Data Quality Transforms let the user add comlex transformation using large - let me call it lookup tables - to cleanse the data. This covers Names, Addresses but also any kind of Text based data like Products. In these chapters you will learn how to use the different transforms and what they do.
Anyone who has ventured into Data Warehousing and BI has asked themselves the question: "Why should we fix data in our reporting? Shouldn't the reporting reflect the truth that is present in the source systems?" Ideally, yes, data quality problems exposed through reporting should be corrected (permanently) in the source systems... But that's not always feasible.
A typical project...
Let me tell you a story about a project where we wanted to have the current revenue per region - where the customer lives - as a starting page with drill-down capabilities. So in the first page it said, "1 million each in EMEA, in US and in APAC."
The user then drilled down to the EMEA level, and found values for the different countries such as "Switzerland, Austria, Germany, GERMANY, GER, BRD, D, Deutschland, Gerany." Some of these country entries had many customers, others just one - when the country name was spelled wrong. Obviously, comparing country performance was impossible.
| Country |
Revenue |
| Switzerland |
123'000€ |
| Austria |
345'000€ |
| Germany |
1'234'435€ |
| GERMANY |
89'000€ |
| GER |
22'000€ |
| BRD |
500€ |
| D |
15'000€ |
| Deutschland |
97'000€ |
| Gerany |
890€ |
We asked the ERP source system users to correct the names, but that didn't get traction. We then asked the ERP IT team to provide a drop-down box of country names, instead of a free-form text field. The results looked promising at first, except that many EMEA customers suddenly lived in Gabon. Why? In the country selector, the user typed G for Germany. The first country starting with G is Gabon. This situation was even worse than the previous one.
With the Data Quality option in Data Services, we can now not only harmonize the spelling of the countries but we can also perform consistency checks like "is Munich is in Gabon?" , and correct these entries automatically during the load. At the same time, we created a process where we update the record in the source system and inform the user about this change for validation.
The same process was created for all the data, not just address-related data. Via a Validation transform in our DS dataflows, other hardcoded consistency checks have been implemented and for the most critical ones, notifications are sent. Furthermore, we created a quality-indicator-change report for management. With this trend line, they see changes and can drill into the details to understand why new customer records are created for new sales, even if that customer has bought something in the past, making the "repetitive sales report" meaningless.
This process works not only on countries, but also on street names and other items where no drop-down box would even be remotely feasible.
Or we use the Name Parsing Transform, tell it where to find First Name, Last Name, Country and get the information it is a male or a female customer plus a confidence level "strong female" - if the engine is very certain it is a female name.
Or a Data Cleanse Transform when it comes to completely unstructured data like product names.
And finally there is the entire area of duplicates.
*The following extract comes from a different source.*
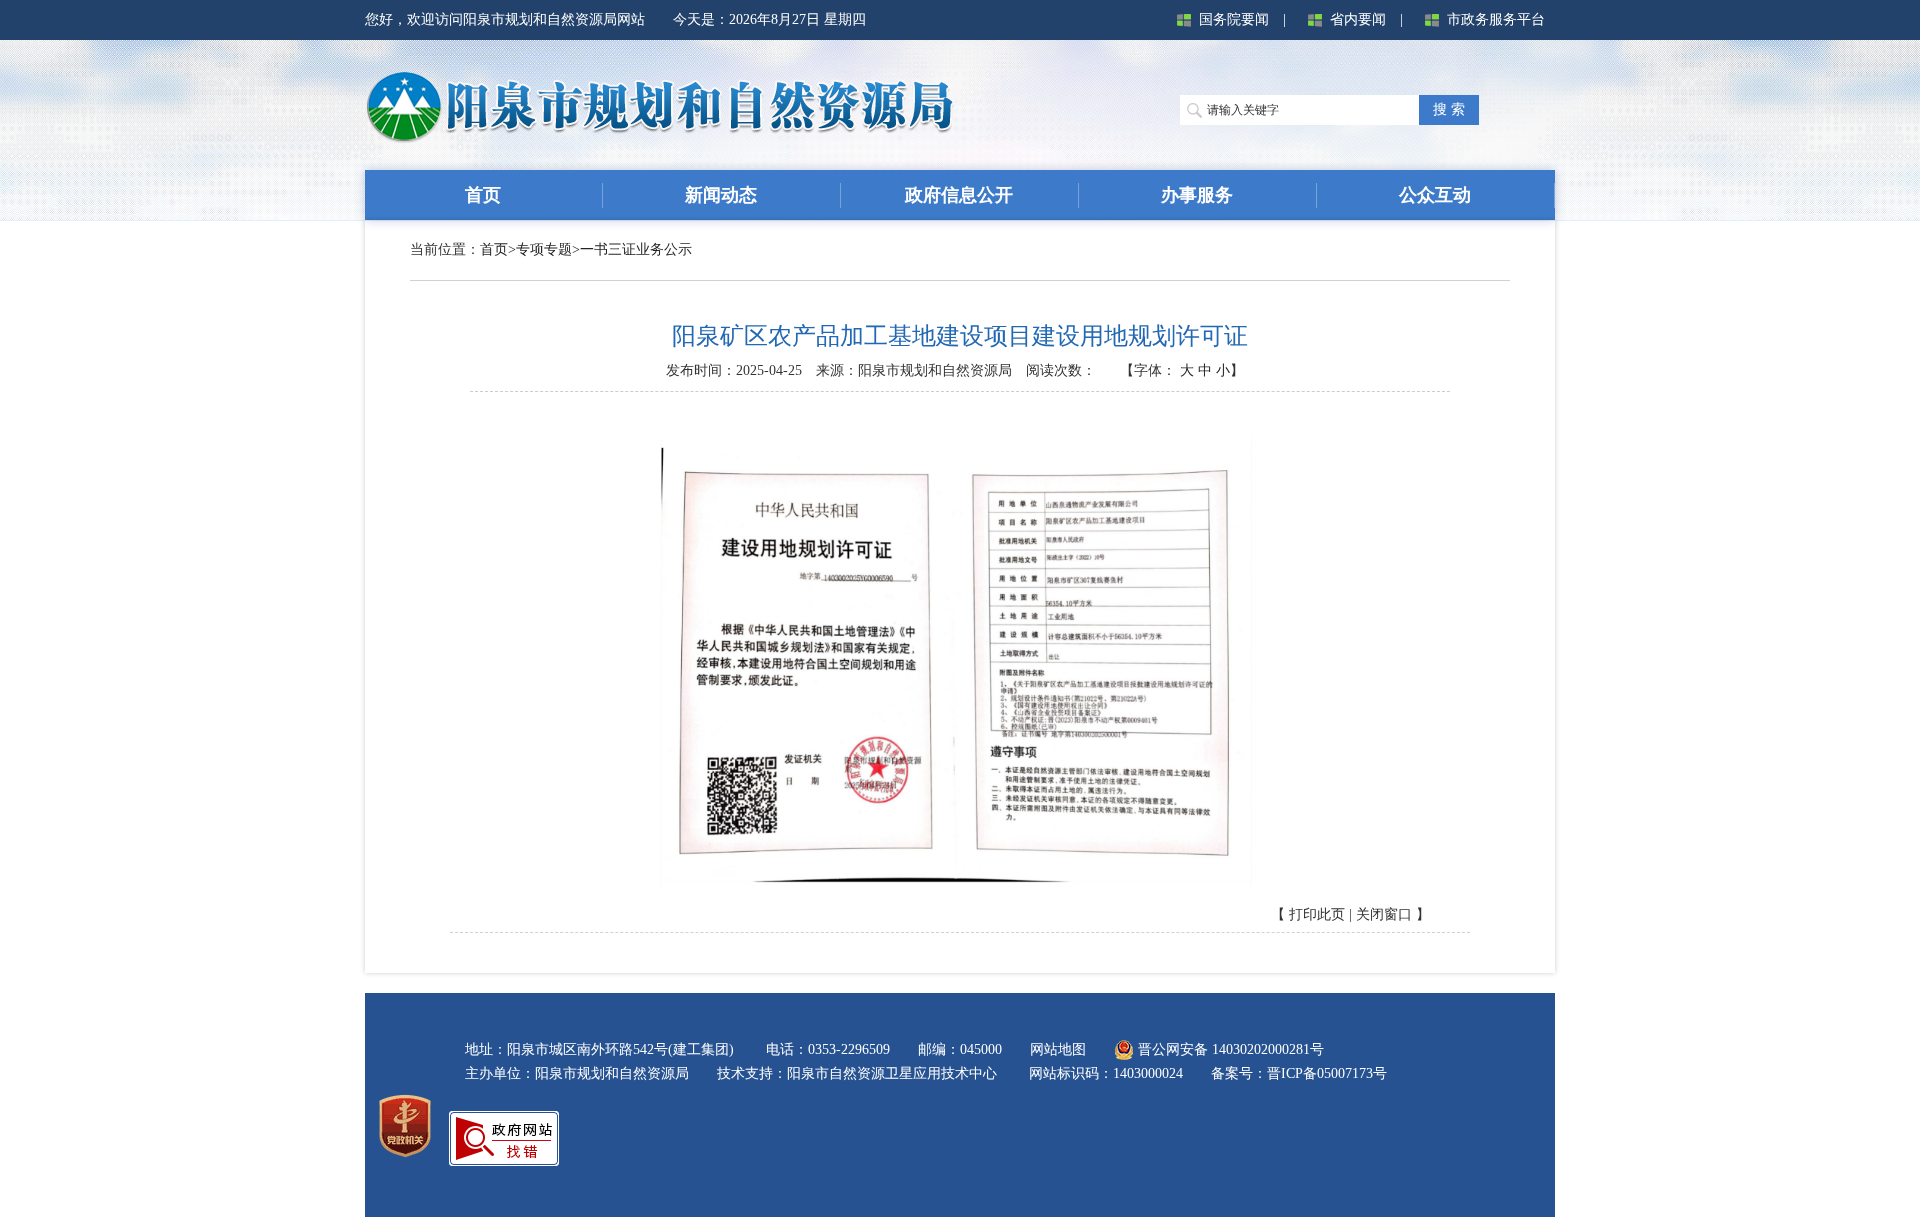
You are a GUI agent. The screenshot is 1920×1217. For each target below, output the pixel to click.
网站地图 (1058, 1049)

I have two entries for the same address (or a similar address with spelling issues), are those two customer records one customer or really two? I have two products called "Screw metric M5" and "metric screw 5mm", aren't those two the same product. It is exactly the same issue as before, the report tells you that you are selling just a few things to one customer just because most bookings are on the second customer number he has for whatever reason. Completely different results when analyzing the data.
How to use the DQ transforms
The usage of these transforms is always similar. You drag 'n drop one of the configuration for the transforms tab of the object library into the dataflow, connect it to its source. Inside the transform the input columns can bew dragged to the ouput to pass them through 1:1. And below there are the three tabs for Input, Options and Output.
All the fields the transform allows as input are listed in the first tab, at the beginning it might be a good idea to switch to the "best practice" ones only. And for each of these input fields an input column can be chosen from the dropdown box. But watchout, the input fields follow a complex hierarchy, e.g. when LOCALITY1 is used the POSTCODE has to be provided as well. There is no graphical help for that as it would be too complex. You have to know or validate the transform often. Other fields require an input for syntax reasons and you have to map any empty field to it, e.g. one that got added in the upstream query just for that reason.
The options are usually something to be changed once the transform is fully understood.
And don't forget to select at least one Output field, without you get a sytax error at validation as well.